税務ニュース2026年01月30日 IHI移転価格事案、国の控訴棄却(2026年2月2日号・№1109) 高裁、「市場占有率」と「需要」に差異ありとの地裁判決支持
本件は、IHIと国外関連者(ITT社)との車両過給機(ターボチャージャ)に係る部品輸出取引等の国外関連取引について、当該取引により受けた対価の額が独立企業間価格に満たないとして更正処分等を受けたことから訴訟に発展した事案である。
処分行政庁は、2社のタイ法人を比較対象法人として選定し、取引単位営業利益法に準ずる方法と同等の方法(措令39の12⑧二)により独立企業間価格を算定したが、一審の東京地裁は、ITT社と比較対象法人の比較可能性を検討した結果、市場の状況に関する差異(「市場占有率」と「需要」の差異)が売上高営業利益率の相違に重要な影響を与えるものであるから、本件算定方法は合理的な方法ということはできないとして、更正処分等を取り消していた(本誌1034号参照)。
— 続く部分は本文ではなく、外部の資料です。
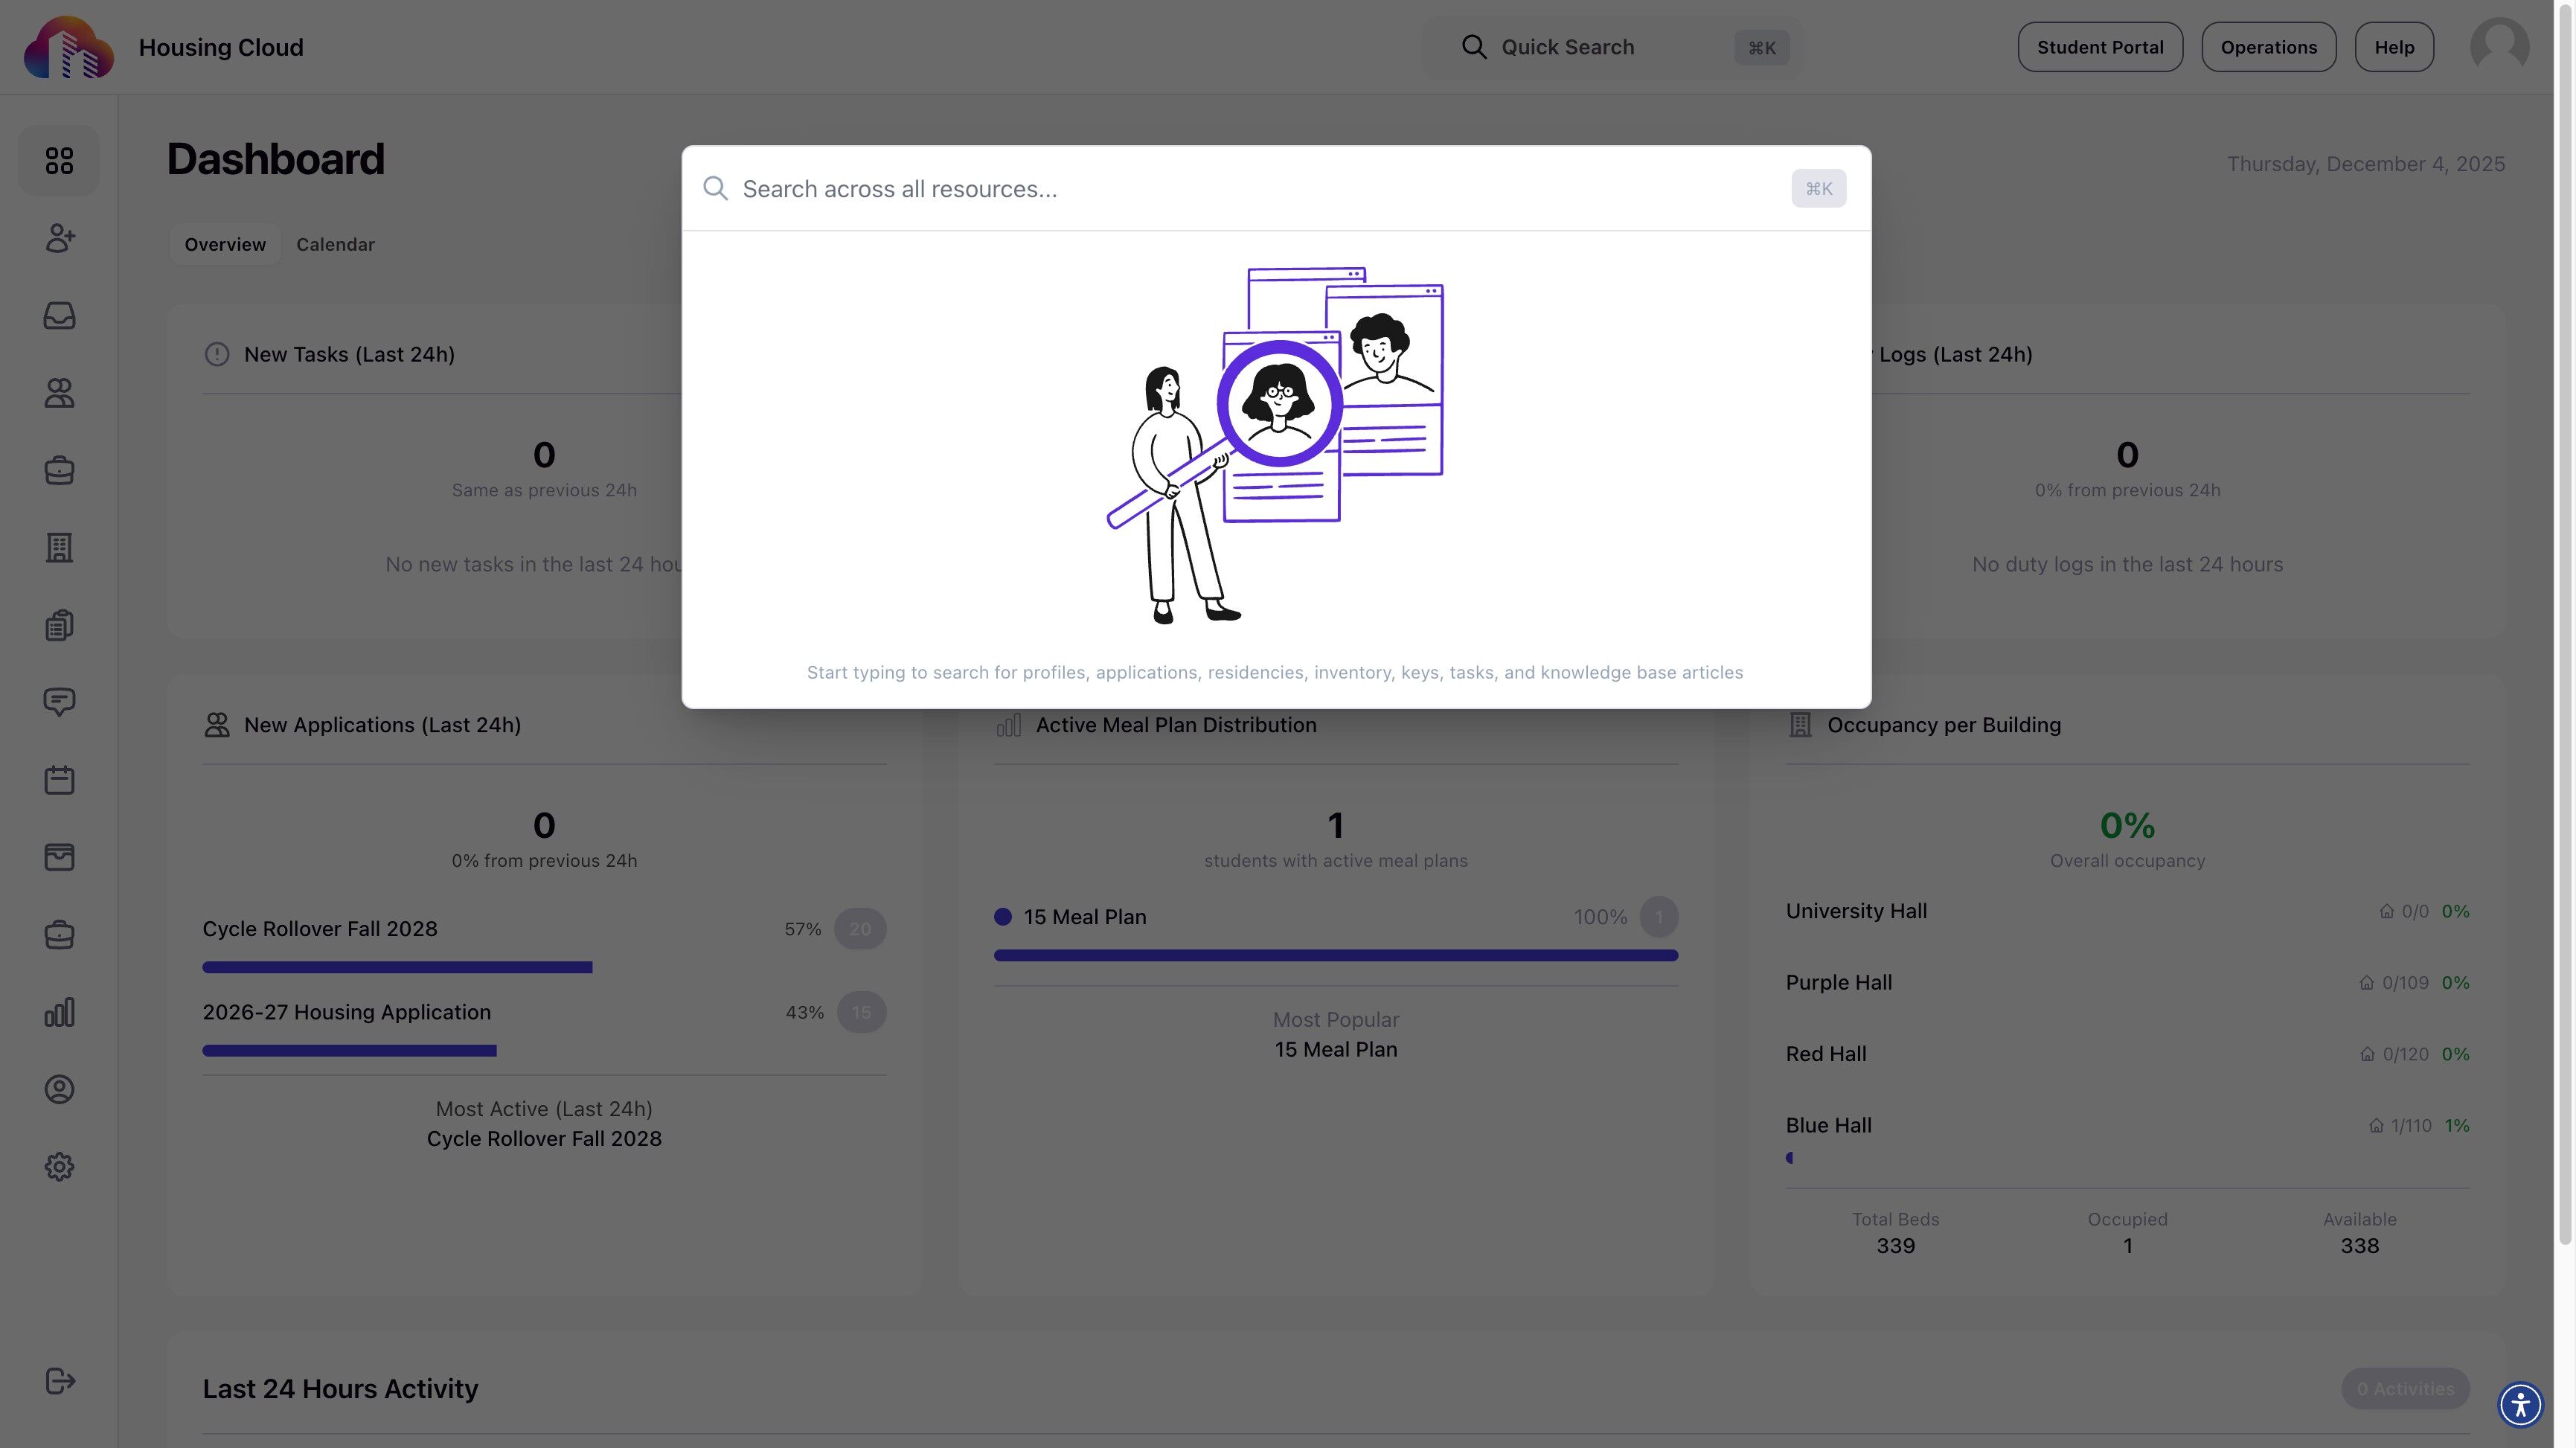2576x1448 pixels.
Task: Click the user avatar in header
Action: (2499, 47)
これを不服とした国は控訴し、ITT社の車両過給機のタイにおける市場占有率と比較対象法人の主要な自動車部品の市場占有率との間に有意な差異はないなどと主張した。これに対し東京高裁は、本件比較対象法人には、市場占有率が高い製品もあるが、自動車部品事業全体としてみると、ITT社の車両過給機と同程度の高い市場占有率を有しているとはいえないとして、その主張を排斥した。
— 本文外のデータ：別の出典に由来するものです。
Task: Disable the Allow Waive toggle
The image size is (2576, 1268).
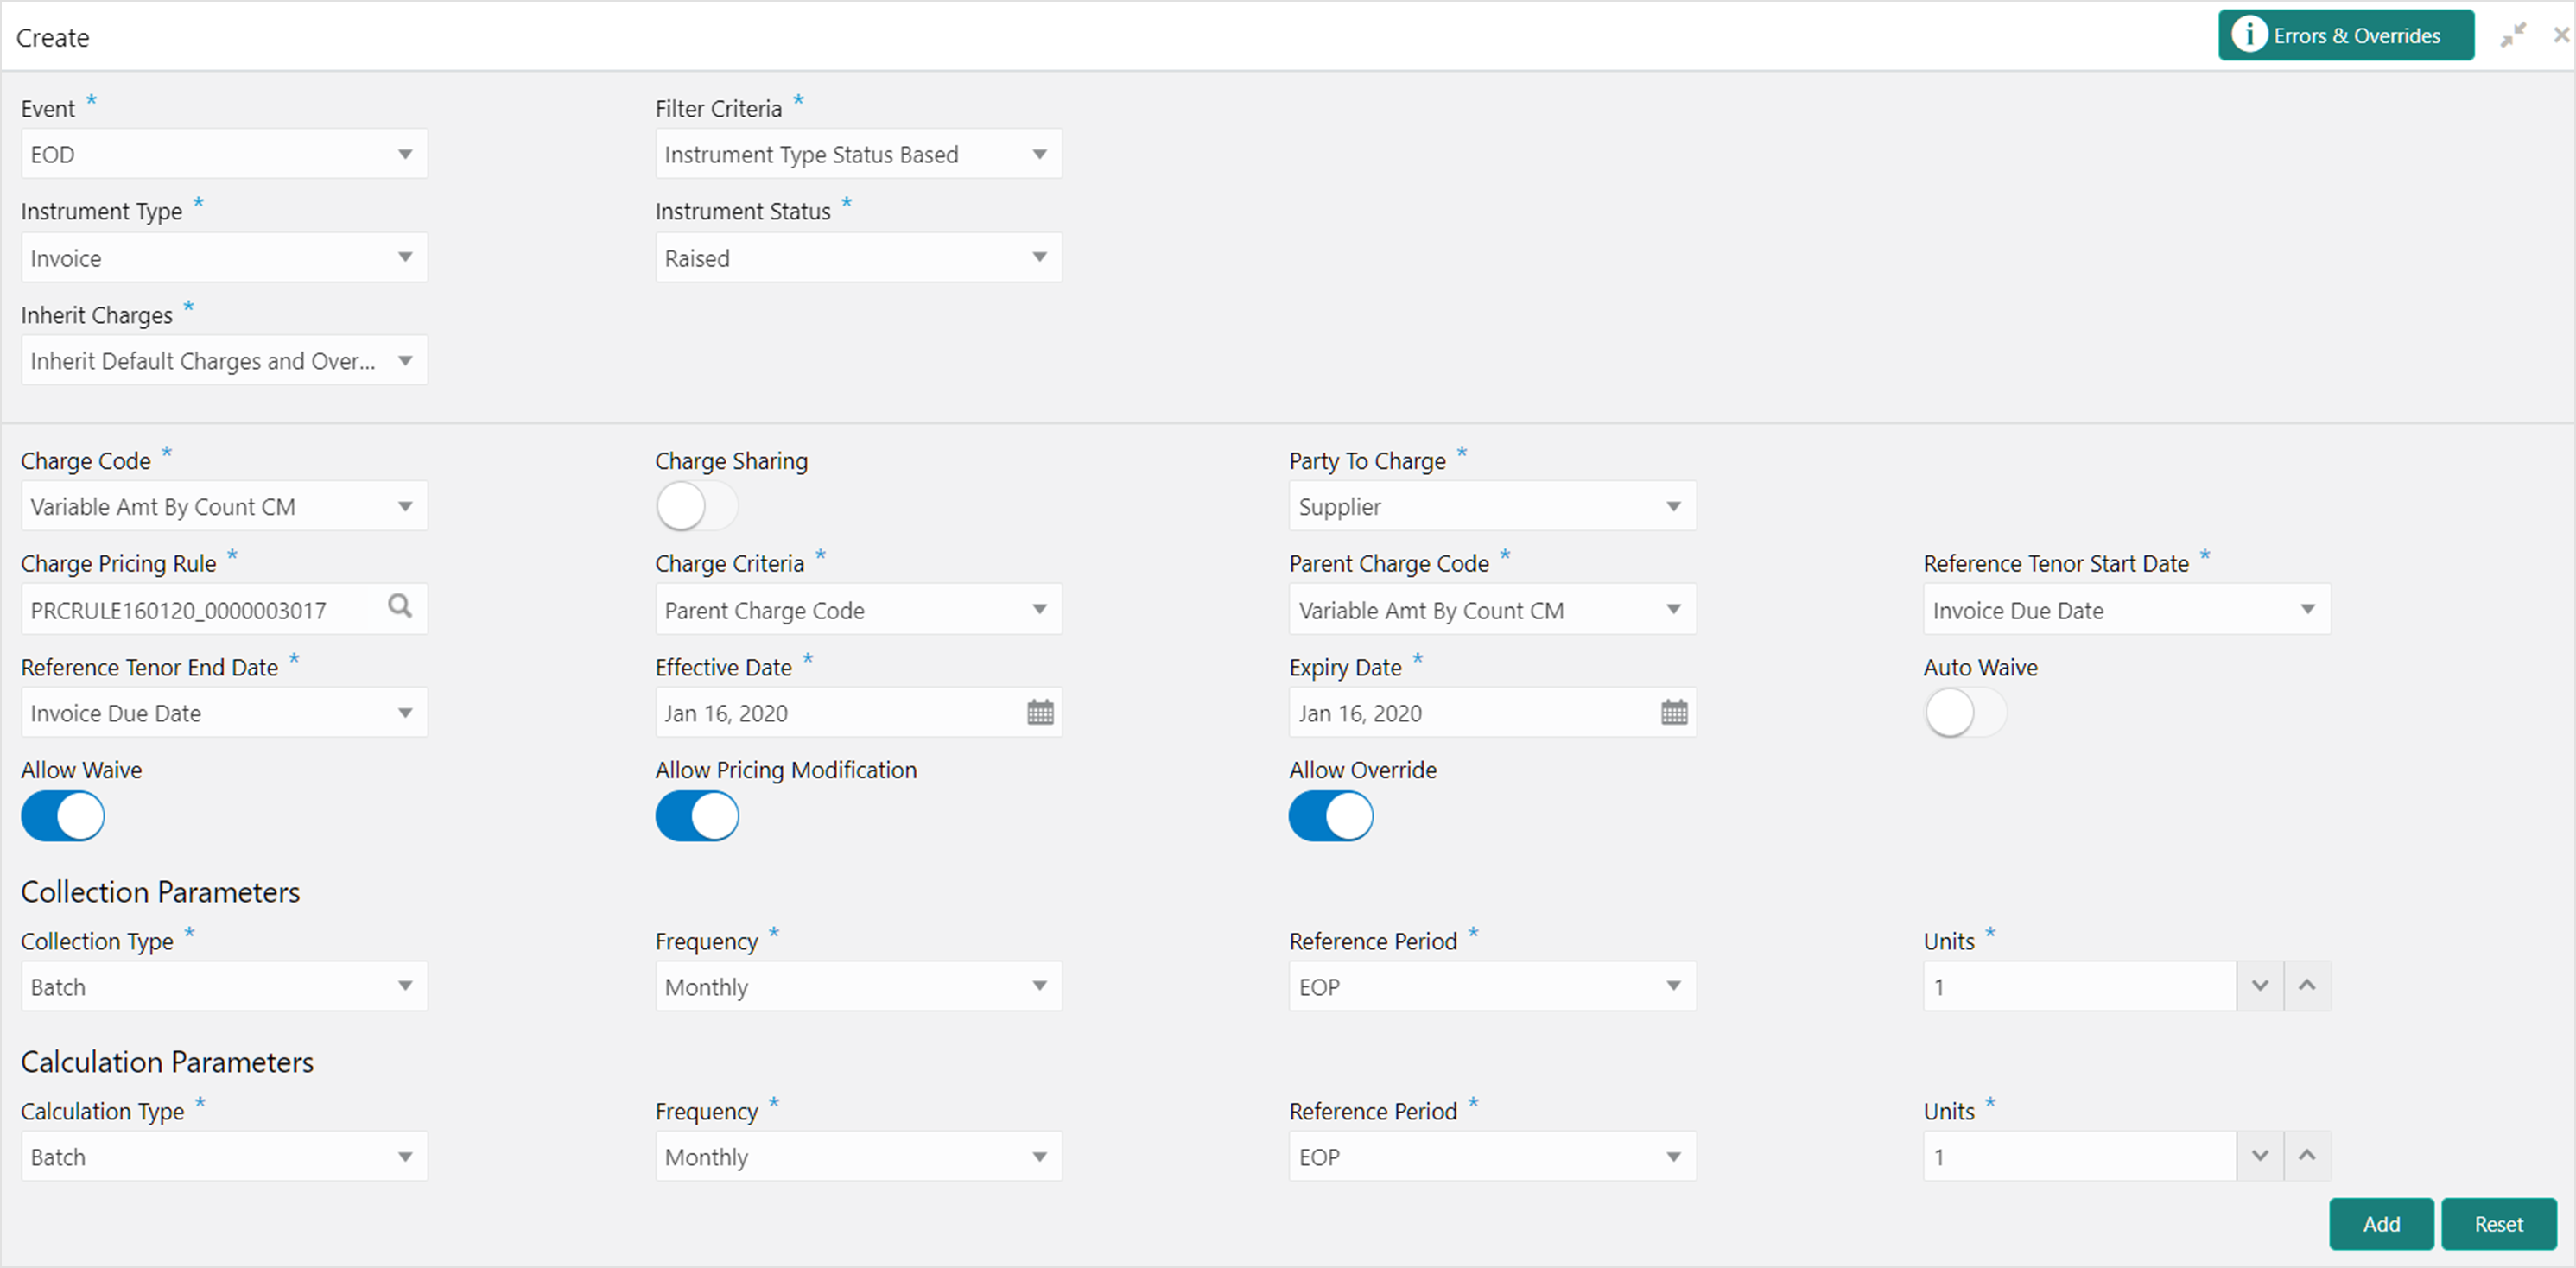Action: tap(63, 816)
また国は、ITT社の高い市場占有率は、専らIHIの貢献によるものであるから、比較可能性の検討においてこれを別途考慮すべきではないとも主張したが、東京高裁は、ITT社においても生産技術の改良、部品の内製化、部品の現地調達化によるコスト削減努力、現地の情報収集や分析を行っていたと指摘し、この主張も斥けた。
さらに「需要」について国は、「マイカー減税策」の影響により自動車全体の需要が増大しており、ITT社と本件比較対象法人の取引の間に需要の差異は存在しないと主張した。これに対しても東京高裁は、ITT社における車両過給機の需要の増大は、自動車メーカーにおいて厳しい排気ガス規制に適合する車両過給機に対する強い需要が生じたことがあり、それがマイカー減税策以上の売上高の増大を招来していると指摘。両者の売上高の増加は異なる要因によるものであって、需要について有意な差異があるとした。
結果、東京高裁も、ITT社と本件比較対象法人の各取引の間には比較可能性がないとして控訴を棄却し、本判決は確定した。